Directions for this task = From the items below, pull out every line that contains the word "perform" and copy each one. Case matters.

Provided data =

________________________________________

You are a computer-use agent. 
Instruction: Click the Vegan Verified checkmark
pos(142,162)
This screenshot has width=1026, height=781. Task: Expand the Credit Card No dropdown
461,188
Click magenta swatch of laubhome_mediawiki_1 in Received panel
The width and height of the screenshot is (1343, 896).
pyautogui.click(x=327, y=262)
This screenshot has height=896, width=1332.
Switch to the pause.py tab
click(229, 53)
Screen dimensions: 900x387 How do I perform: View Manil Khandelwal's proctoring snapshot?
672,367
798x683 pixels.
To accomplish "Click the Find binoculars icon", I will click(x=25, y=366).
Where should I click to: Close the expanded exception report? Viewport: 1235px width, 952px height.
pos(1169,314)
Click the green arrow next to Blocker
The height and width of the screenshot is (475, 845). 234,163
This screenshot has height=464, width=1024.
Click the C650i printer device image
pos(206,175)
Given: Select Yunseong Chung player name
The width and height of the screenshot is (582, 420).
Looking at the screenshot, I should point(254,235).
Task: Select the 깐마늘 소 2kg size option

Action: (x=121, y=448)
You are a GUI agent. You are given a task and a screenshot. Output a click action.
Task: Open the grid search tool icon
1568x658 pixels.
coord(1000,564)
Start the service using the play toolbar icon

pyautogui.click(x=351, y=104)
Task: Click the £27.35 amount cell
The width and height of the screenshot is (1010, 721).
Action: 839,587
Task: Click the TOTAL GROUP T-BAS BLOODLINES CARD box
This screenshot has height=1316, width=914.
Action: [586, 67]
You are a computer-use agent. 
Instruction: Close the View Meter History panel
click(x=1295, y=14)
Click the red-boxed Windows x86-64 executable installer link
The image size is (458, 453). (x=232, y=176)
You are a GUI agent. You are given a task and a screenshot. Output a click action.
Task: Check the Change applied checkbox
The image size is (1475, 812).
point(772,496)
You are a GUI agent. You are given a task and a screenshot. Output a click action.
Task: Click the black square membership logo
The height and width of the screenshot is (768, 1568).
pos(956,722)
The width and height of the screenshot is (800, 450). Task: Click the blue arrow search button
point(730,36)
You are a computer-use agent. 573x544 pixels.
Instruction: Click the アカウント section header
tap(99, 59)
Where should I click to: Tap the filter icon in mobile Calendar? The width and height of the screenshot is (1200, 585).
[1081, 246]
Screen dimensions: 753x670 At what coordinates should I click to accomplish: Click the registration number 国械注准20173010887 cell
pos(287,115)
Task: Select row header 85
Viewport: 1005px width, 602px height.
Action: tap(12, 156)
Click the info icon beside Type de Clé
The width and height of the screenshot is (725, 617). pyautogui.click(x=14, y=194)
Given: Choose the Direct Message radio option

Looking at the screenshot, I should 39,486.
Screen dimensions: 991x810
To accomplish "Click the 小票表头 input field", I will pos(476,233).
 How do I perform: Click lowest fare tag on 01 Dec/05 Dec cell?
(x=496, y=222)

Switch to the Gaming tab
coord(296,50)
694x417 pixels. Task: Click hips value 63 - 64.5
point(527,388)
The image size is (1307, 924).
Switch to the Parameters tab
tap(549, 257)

________________________________________

Reply =
Screen dimensions: 900x387 How do I perform: View Manil Khandelwal's proctoring snapshot?
 How do I perform: Click lowest fare tag on 01 Dec/05 Dec cell?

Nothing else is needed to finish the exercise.